> _What is required_:
With both ends included, repeat exactly the lines of the entries below from the one containing "О проекте (17, 2280)" down to the one containing "Авторы (102, 2289)", and no others.

> _Stored data_:
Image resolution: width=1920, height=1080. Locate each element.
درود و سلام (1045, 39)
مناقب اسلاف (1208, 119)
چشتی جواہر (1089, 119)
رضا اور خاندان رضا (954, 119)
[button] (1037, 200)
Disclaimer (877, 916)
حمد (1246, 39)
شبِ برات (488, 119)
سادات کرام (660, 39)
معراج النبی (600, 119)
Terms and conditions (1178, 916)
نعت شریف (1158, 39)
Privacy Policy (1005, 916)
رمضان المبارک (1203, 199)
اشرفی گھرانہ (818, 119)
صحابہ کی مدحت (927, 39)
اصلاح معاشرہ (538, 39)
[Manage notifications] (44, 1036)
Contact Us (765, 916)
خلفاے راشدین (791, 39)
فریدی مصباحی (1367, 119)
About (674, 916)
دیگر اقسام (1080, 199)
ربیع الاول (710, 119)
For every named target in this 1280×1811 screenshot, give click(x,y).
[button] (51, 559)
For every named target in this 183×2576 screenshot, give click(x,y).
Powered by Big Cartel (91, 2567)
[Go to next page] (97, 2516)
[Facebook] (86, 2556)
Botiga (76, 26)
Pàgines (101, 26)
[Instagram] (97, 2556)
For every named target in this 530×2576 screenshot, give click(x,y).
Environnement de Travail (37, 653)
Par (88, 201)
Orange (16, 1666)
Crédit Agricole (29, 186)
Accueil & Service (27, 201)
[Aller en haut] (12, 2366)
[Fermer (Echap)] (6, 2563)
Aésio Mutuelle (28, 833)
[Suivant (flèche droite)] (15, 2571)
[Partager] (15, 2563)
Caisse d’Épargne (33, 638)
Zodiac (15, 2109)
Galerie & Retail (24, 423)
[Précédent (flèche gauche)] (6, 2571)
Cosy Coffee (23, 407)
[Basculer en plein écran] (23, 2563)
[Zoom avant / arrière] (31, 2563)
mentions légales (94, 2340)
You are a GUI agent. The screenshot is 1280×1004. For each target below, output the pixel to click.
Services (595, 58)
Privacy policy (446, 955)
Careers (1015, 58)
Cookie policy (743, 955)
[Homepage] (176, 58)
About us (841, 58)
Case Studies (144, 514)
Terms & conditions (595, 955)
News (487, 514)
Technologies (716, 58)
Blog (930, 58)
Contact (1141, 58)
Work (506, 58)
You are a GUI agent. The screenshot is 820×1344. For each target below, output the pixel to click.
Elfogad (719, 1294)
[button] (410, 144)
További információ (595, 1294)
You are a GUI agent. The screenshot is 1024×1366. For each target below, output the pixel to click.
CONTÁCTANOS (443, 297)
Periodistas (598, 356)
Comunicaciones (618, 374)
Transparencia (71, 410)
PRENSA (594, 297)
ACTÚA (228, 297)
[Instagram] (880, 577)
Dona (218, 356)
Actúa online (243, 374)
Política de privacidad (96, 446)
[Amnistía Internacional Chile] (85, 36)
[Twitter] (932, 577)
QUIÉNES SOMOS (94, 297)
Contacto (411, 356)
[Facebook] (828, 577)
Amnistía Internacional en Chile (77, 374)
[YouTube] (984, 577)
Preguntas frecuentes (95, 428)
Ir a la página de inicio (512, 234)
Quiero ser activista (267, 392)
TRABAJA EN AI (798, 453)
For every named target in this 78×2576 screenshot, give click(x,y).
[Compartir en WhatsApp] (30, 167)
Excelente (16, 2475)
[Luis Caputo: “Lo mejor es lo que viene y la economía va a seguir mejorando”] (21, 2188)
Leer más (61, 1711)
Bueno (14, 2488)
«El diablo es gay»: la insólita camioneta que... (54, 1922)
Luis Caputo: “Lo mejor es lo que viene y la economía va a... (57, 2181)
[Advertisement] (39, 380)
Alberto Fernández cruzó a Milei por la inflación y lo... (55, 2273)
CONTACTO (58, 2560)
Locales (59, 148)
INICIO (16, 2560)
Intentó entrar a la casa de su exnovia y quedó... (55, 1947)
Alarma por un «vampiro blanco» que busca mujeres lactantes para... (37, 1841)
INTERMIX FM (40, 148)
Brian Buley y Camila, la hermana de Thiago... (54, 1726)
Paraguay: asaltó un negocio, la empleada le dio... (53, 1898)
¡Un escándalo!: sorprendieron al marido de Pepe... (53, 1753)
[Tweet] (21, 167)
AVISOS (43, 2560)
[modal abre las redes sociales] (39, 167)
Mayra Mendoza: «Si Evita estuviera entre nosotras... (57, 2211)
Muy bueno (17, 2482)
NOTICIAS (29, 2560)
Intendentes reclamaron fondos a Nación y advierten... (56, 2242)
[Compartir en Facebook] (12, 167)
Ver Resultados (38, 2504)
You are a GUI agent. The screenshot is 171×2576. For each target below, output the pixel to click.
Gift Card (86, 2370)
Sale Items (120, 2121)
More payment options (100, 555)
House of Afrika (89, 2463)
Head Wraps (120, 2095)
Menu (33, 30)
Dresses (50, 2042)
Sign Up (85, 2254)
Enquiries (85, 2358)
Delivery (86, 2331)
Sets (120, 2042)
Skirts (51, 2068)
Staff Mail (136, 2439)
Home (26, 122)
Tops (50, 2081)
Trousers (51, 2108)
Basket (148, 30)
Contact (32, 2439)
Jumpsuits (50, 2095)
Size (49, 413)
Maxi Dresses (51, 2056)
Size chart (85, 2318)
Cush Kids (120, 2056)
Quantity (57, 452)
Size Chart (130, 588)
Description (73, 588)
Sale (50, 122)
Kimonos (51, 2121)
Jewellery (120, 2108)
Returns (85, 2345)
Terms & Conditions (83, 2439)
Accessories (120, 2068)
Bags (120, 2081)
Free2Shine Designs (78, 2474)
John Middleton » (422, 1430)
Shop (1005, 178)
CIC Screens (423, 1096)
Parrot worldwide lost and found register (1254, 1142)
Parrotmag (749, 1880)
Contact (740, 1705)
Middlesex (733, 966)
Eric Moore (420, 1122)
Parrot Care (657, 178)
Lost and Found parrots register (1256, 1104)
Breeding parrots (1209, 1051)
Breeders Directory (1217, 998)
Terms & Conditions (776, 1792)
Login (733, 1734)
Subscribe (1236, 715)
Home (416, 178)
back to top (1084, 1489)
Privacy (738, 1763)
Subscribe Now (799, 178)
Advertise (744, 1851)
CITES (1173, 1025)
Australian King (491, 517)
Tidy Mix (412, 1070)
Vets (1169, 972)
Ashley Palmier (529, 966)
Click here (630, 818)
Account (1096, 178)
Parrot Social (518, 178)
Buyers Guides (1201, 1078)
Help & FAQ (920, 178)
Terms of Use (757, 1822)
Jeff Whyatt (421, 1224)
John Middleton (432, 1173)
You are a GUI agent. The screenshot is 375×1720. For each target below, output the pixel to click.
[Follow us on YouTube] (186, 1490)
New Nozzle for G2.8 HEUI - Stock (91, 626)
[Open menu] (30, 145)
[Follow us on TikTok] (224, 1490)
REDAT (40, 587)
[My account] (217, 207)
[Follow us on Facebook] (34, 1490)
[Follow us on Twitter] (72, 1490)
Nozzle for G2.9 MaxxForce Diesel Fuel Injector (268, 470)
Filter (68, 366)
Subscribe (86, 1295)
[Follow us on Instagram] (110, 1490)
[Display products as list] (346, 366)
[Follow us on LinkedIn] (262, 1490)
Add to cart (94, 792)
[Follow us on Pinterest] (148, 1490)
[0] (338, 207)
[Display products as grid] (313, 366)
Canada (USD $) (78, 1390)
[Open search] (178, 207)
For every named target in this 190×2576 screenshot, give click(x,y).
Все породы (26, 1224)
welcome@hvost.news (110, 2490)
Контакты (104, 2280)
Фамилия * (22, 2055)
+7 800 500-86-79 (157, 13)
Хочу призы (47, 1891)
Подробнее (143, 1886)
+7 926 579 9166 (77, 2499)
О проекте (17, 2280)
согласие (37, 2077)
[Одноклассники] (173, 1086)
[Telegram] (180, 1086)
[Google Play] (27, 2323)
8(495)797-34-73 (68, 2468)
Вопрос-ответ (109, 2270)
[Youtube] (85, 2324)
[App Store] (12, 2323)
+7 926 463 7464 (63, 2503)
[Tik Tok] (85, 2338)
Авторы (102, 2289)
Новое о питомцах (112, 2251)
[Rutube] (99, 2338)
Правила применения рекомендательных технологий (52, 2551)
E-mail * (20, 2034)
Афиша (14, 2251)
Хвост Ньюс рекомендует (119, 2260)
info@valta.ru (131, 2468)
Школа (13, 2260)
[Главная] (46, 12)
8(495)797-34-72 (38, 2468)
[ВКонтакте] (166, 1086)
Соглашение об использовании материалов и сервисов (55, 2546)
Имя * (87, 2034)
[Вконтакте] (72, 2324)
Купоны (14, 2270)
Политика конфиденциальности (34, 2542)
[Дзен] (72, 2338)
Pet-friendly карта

> _Answer to this exercise_:
О проекте (17, 2280)
согласие (37, 2077)
[Одноклассники] (173, 1086)
[Telegram] (180, 1086)
[Google Play] (27, 2323)
8(495)797-34-73 (68, 2468)
Вопрос-ответ (109, 2270)
[Youtube] (85, 2324)
[App Store] (12, 2323)
+7 926 463 7464 (63, 2503)
[Tik Tok] (85, 2338)
Авторы (102, 2289)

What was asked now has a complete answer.